The Parties may at any time consider jointly whether:

  1. the requirements for the annual report and the Status of the Environment Report;
  2. the composition, bylaws or operations of the Oversight Body; or
  3. any other elements of this Agreement, including the term of this Agreement should be changed, with a view to ensuring the prudent management of public resources while maintaining the purposes, objectives and principles stated in Article 2 of this Agreement.

9.3 Minimum Frequency

The Parties shall consider jointly the matters referred to in section 9.2 five years after the Effective Date. Thereafter, the Parties shall do so every ten years.

9.4 Amendment

This Agreement may be amended at any time by written agreement of the Parties.

9.5 No Obligation to Fund

Subject to section 11.1 ("Source of Funds for the Oversight Body"), nothing in this Agreement creates an obligation on the Co-Proponents to fund the other Parties' participation in the implementation of this Agreement.
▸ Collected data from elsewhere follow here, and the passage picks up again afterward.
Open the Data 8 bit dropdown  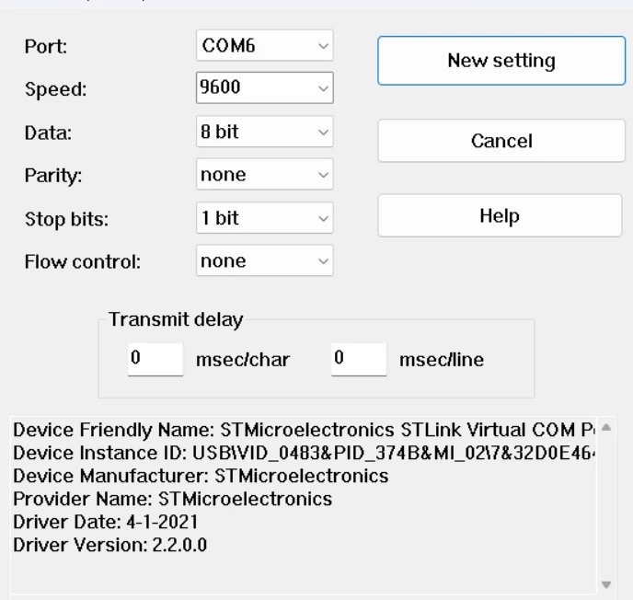pos(265,132)
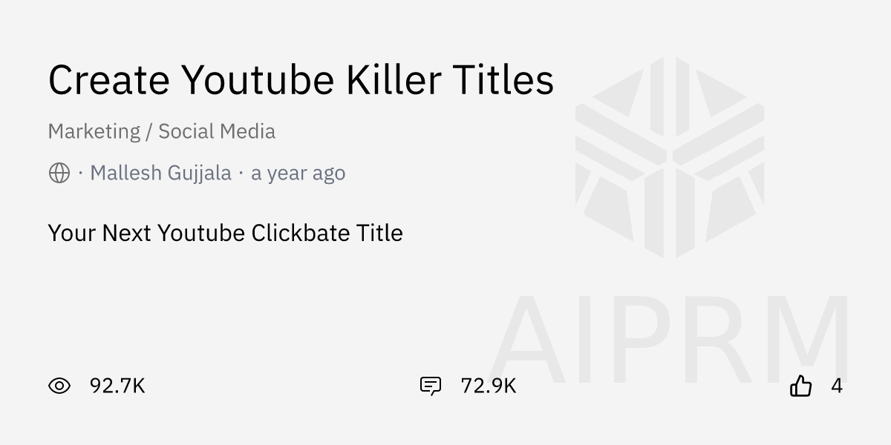The height and width of the screenshot is (445, 891).
Task: Click the globe public visibility icon
Action: pyautogui.click(x=59, y=173)
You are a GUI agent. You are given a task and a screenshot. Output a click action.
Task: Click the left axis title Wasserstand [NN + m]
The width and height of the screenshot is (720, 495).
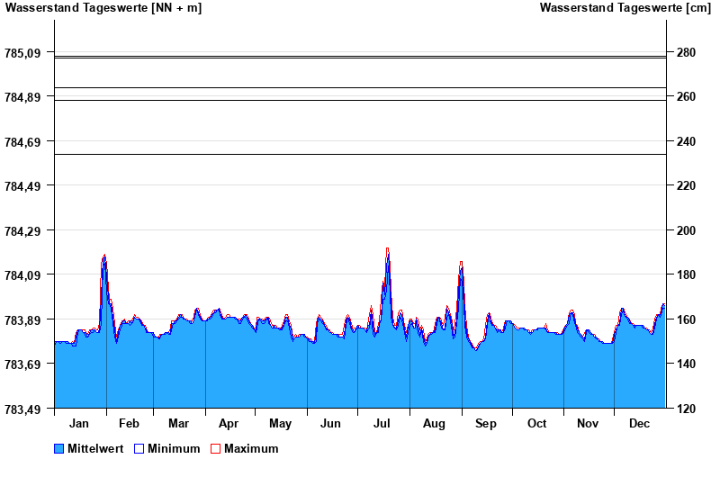pyautogui.click(x=104, y=8)
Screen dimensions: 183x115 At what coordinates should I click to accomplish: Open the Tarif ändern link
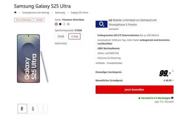coord(114,29)
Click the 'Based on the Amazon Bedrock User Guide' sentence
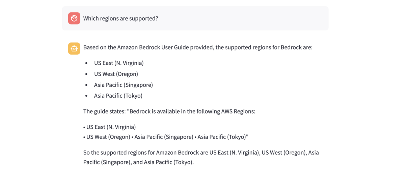 [x=198, y=47]
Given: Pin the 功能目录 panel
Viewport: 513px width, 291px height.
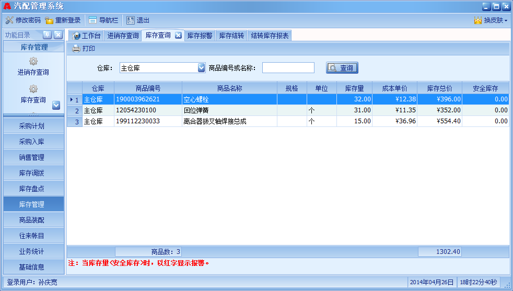Looking at the screenshot, I should tap(47, 35).
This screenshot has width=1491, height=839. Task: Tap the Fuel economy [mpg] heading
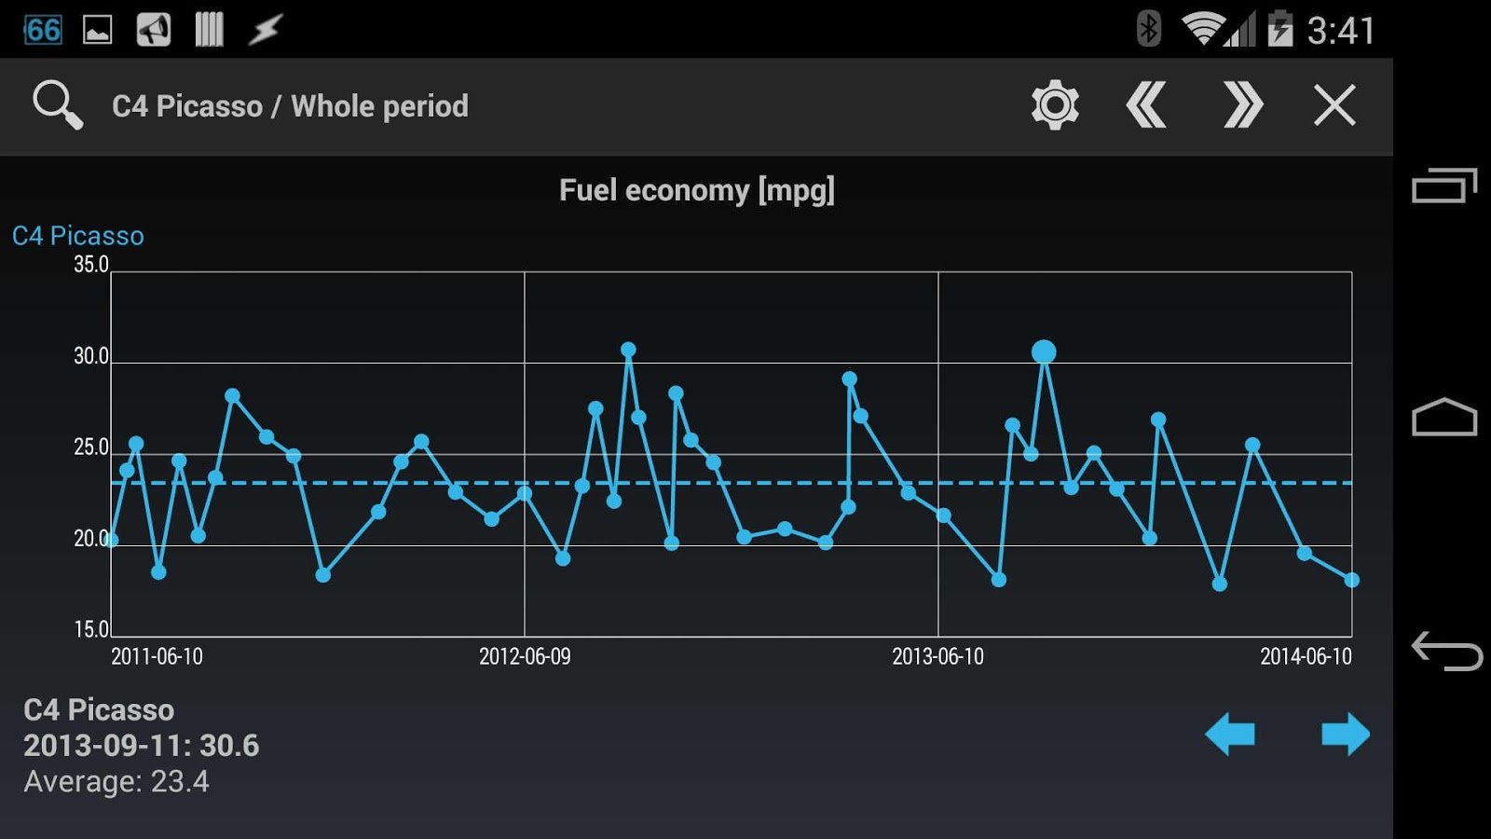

Article 10: Establishment of the Oversight Body

10.1 Oversight Body Society

  1. The Parties agree that the Project will be monitored by the independent oversight body (the "Oversight Body") to be established in accordance with Schedule "B ".
  2. The Parties or agents acting on their behalf shall incorporate the Oversight Body under the Societies Act, R.S.N.W.T 1988, c. S-11 without unreasonable delay. The bylaws on incorporation must be as agreed in writing between the Parties to this Agreement.
  3. The Oversight Body society will be a party to this Agreement effective upon its signing of the Agreement in accordance with section 16.1(b) of the Agreement.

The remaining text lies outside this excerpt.